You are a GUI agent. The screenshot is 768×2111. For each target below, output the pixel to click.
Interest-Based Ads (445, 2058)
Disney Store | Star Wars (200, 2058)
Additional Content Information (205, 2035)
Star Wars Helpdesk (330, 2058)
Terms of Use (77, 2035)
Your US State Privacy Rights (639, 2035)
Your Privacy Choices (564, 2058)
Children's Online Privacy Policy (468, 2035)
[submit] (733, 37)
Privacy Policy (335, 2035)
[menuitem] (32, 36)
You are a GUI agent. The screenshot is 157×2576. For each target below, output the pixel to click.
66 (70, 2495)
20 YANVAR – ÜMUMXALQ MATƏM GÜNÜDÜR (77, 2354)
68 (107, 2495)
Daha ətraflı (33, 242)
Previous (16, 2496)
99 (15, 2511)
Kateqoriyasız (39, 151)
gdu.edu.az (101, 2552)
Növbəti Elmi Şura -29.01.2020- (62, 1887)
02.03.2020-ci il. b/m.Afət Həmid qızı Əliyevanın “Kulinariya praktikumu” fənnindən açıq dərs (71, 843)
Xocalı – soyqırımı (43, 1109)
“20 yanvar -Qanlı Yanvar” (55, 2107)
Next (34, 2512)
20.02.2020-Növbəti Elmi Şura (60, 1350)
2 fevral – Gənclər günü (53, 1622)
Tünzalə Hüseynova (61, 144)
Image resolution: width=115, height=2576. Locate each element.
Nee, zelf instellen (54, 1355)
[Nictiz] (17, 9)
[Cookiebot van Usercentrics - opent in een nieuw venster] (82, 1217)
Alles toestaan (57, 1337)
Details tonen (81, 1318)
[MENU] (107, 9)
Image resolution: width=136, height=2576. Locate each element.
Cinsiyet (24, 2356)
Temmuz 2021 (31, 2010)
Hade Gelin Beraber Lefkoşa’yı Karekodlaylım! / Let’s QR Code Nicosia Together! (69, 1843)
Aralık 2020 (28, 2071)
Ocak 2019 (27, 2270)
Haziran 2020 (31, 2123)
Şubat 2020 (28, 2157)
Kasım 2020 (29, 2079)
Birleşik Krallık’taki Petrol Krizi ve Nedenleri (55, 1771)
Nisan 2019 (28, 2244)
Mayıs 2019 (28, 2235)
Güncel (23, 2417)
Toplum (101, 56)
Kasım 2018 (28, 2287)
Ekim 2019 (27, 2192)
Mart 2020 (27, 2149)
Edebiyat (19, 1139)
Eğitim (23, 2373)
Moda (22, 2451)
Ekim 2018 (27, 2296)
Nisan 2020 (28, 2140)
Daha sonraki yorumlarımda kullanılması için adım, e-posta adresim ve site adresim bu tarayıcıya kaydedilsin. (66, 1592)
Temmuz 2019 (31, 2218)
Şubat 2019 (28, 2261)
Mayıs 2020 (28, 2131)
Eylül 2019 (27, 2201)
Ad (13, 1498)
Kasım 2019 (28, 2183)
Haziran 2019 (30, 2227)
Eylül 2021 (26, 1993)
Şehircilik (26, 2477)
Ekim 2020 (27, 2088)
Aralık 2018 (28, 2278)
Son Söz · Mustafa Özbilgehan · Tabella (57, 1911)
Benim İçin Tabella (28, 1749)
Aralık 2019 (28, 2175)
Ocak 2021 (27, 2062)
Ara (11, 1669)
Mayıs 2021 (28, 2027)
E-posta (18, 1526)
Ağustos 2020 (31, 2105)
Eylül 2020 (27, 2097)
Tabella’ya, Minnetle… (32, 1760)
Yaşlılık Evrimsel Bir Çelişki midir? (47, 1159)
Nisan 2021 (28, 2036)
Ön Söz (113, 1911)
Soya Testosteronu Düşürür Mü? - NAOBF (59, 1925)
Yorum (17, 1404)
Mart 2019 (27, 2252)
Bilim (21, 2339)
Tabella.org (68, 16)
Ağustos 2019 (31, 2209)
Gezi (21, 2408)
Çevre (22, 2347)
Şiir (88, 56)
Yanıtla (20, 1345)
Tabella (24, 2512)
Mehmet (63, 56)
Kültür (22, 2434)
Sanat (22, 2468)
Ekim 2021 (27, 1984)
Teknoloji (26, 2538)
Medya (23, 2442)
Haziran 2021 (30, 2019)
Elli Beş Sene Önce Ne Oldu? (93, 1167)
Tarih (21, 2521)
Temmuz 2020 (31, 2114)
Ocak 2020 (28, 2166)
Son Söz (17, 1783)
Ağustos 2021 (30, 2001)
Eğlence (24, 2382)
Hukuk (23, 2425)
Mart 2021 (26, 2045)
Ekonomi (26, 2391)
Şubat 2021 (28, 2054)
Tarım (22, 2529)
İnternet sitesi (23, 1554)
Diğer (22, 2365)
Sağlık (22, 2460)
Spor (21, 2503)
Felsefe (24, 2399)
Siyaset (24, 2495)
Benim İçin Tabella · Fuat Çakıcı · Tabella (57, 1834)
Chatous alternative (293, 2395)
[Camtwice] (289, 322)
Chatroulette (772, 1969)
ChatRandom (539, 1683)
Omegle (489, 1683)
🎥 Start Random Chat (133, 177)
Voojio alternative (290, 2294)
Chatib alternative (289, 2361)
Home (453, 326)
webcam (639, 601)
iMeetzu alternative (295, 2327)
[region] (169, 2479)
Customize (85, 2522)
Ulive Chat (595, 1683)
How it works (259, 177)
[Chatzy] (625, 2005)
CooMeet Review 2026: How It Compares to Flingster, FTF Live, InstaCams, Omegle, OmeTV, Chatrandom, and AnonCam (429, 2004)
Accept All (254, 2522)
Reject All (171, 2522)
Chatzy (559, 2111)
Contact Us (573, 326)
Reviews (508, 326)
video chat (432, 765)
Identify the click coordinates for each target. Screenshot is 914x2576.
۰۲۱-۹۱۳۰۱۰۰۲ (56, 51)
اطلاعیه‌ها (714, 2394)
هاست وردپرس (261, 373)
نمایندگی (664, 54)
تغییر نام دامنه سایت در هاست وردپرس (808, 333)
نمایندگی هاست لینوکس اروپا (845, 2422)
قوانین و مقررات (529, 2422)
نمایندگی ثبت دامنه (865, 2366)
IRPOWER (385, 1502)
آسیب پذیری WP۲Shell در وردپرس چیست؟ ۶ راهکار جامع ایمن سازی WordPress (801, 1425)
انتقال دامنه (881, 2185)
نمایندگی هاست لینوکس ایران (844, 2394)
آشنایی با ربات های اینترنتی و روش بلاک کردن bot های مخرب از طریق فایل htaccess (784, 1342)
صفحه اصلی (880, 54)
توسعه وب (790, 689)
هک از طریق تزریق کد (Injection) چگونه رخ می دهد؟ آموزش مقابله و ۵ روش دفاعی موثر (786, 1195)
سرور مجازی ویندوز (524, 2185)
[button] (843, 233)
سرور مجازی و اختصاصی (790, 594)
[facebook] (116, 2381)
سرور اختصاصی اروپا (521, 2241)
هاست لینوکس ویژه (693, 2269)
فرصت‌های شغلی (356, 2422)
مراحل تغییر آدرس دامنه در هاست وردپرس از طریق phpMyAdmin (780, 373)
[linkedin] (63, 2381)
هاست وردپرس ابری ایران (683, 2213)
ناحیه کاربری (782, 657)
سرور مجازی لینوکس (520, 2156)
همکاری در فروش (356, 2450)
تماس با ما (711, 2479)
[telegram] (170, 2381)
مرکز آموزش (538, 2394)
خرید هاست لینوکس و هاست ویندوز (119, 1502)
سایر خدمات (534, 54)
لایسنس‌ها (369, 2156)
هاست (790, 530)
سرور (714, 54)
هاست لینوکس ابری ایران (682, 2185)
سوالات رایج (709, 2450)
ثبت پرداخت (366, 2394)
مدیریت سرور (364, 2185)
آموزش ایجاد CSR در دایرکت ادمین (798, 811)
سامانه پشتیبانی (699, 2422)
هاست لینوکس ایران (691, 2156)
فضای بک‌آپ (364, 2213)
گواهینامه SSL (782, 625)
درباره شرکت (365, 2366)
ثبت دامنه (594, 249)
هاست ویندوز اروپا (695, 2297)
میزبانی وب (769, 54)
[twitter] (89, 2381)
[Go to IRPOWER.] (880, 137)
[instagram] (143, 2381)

++++++++++++++++++++

WHAT TO PRODUCE: From the records above, reproduce exactly the lines from the one with "Chat (133, 177)" to the one with "[Chatzy] (625, 2005)", both included, and no others.

THE ANSWER:
🎥 Start Random Chat (133, 177)
Voojio alternative (290, 2294)
Chatib alternative (289, 2361)
Home (453, 326)
webcam (639, 601)
iMeetzu alternative (295, 2327)
[region] (169, 2479)
Customize (85, 2522)
Ulive Chat (595, 1683)
How it works (259, 177)
[Chatzy] (625, 2005)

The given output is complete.